Content starts

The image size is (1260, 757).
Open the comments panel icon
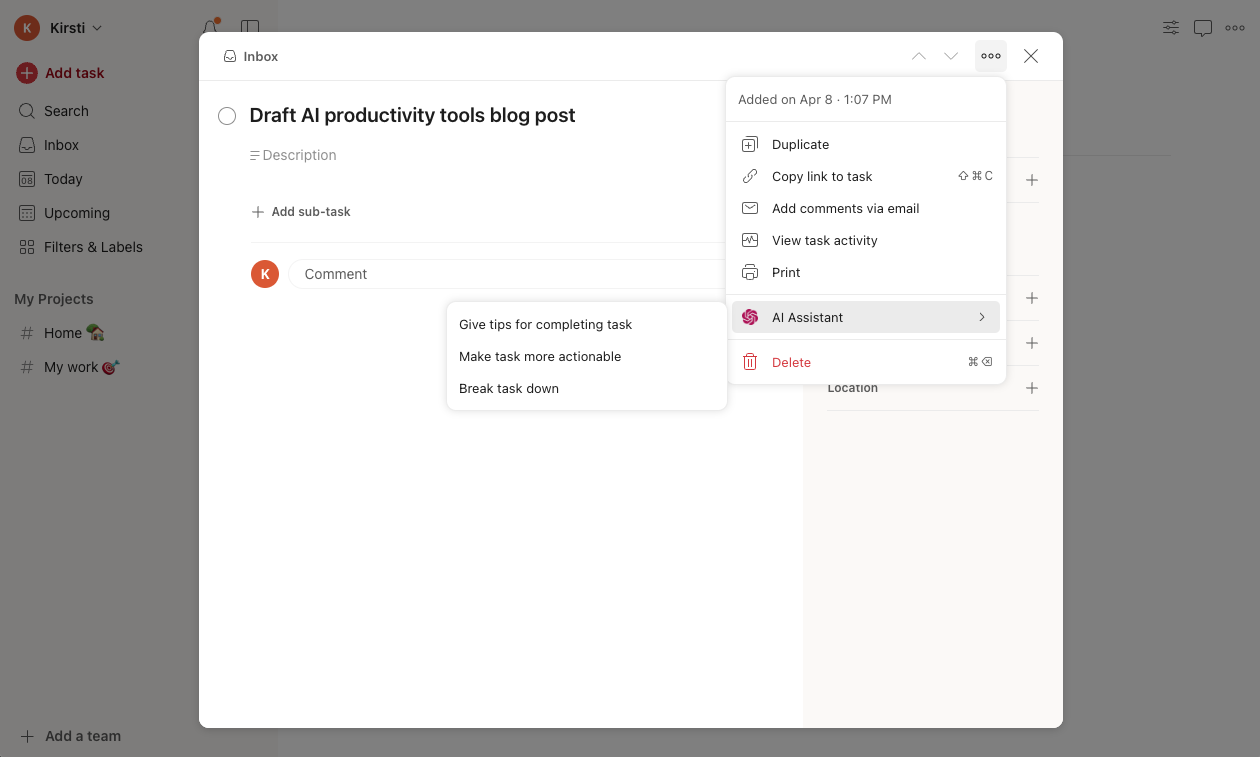click(1202, 27)
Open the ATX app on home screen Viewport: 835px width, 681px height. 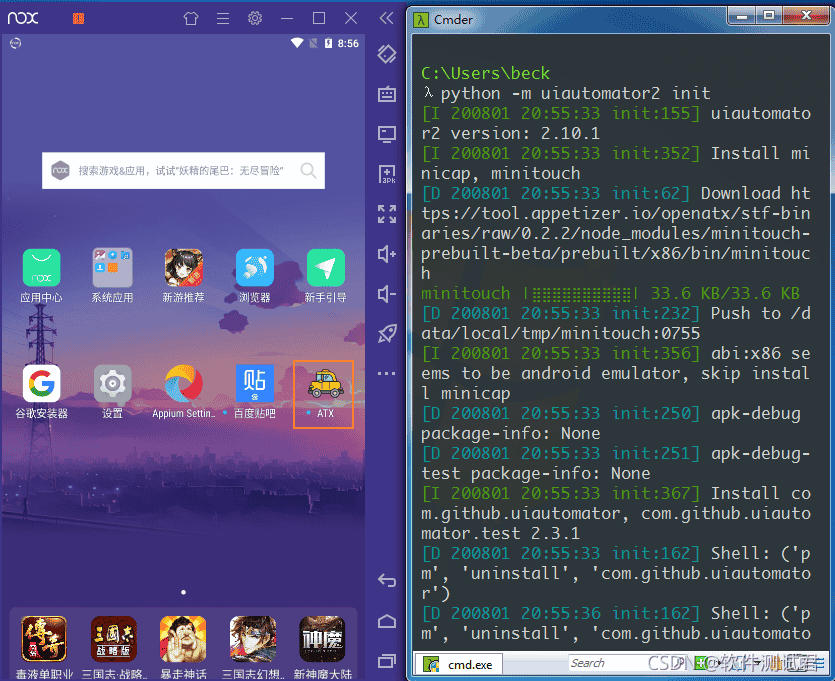(324, 385)
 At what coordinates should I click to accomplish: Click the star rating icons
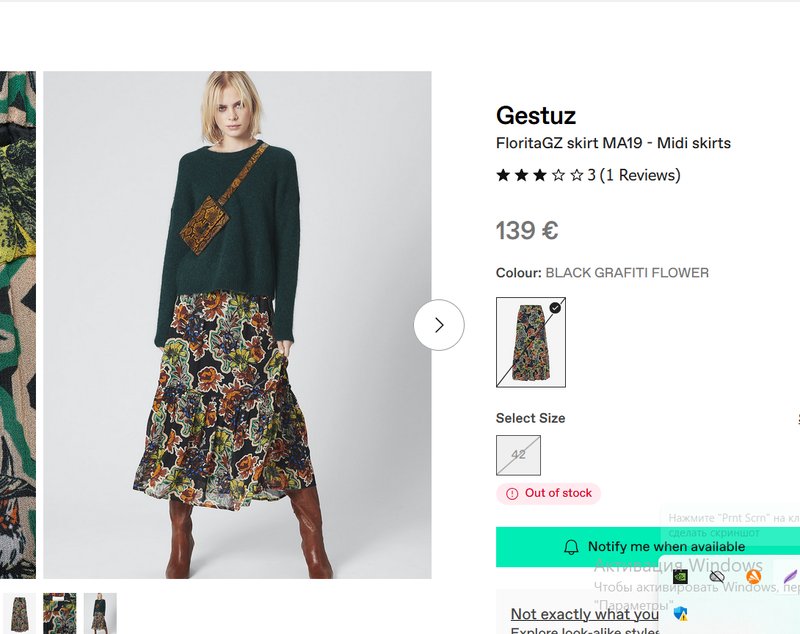tap(540, 175)
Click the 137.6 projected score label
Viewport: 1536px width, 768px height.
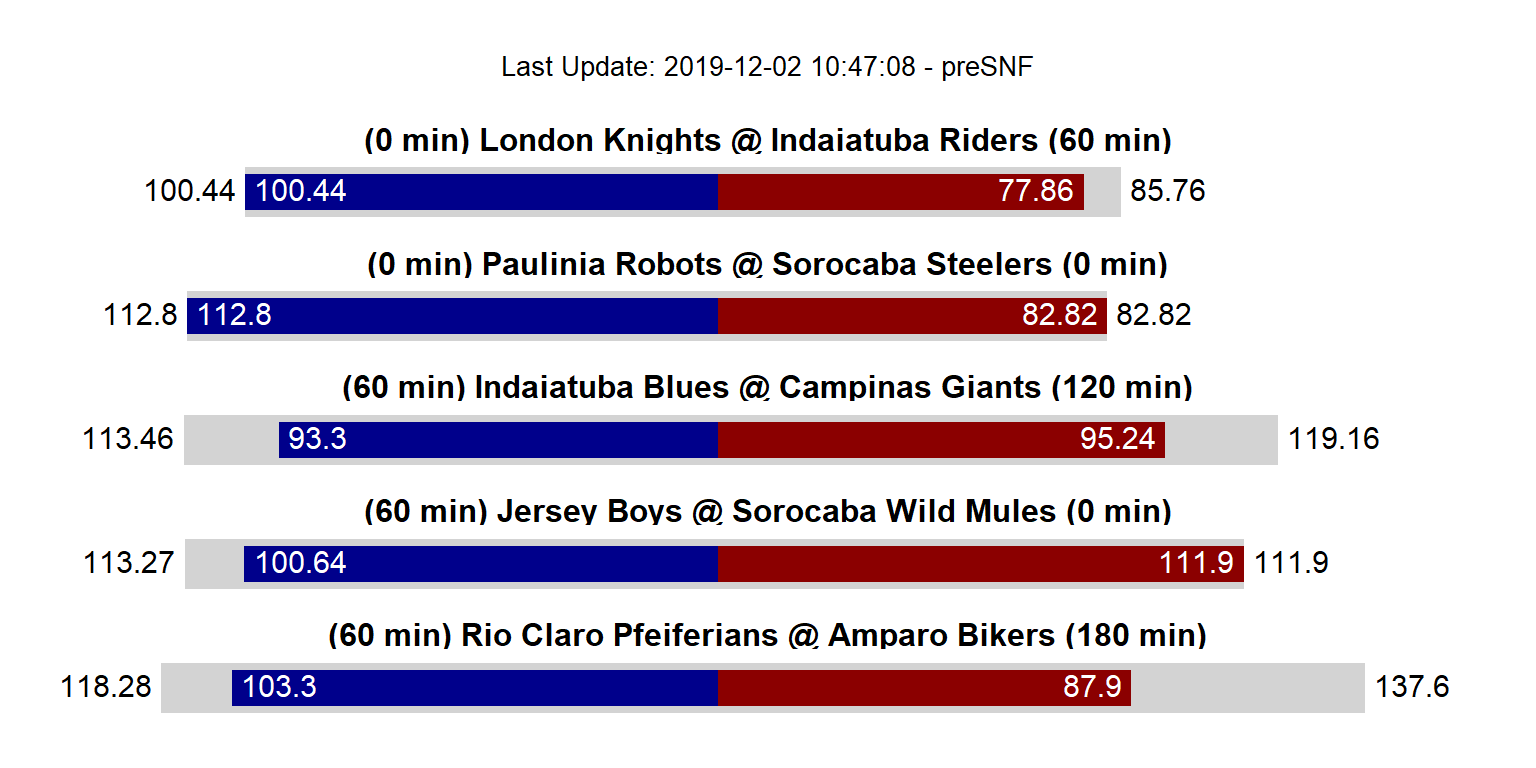(1412, 687)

Content ends

* _Work instruction_
Each line from the one containing "Click the 137.6 projected score label" through the end of the listing is to be set down exactly, with all pictures left out.

* _Solution to the problem_
Click the 137.6 projected score label
Viewport: 1536px width, 768px height.
(1412, 687)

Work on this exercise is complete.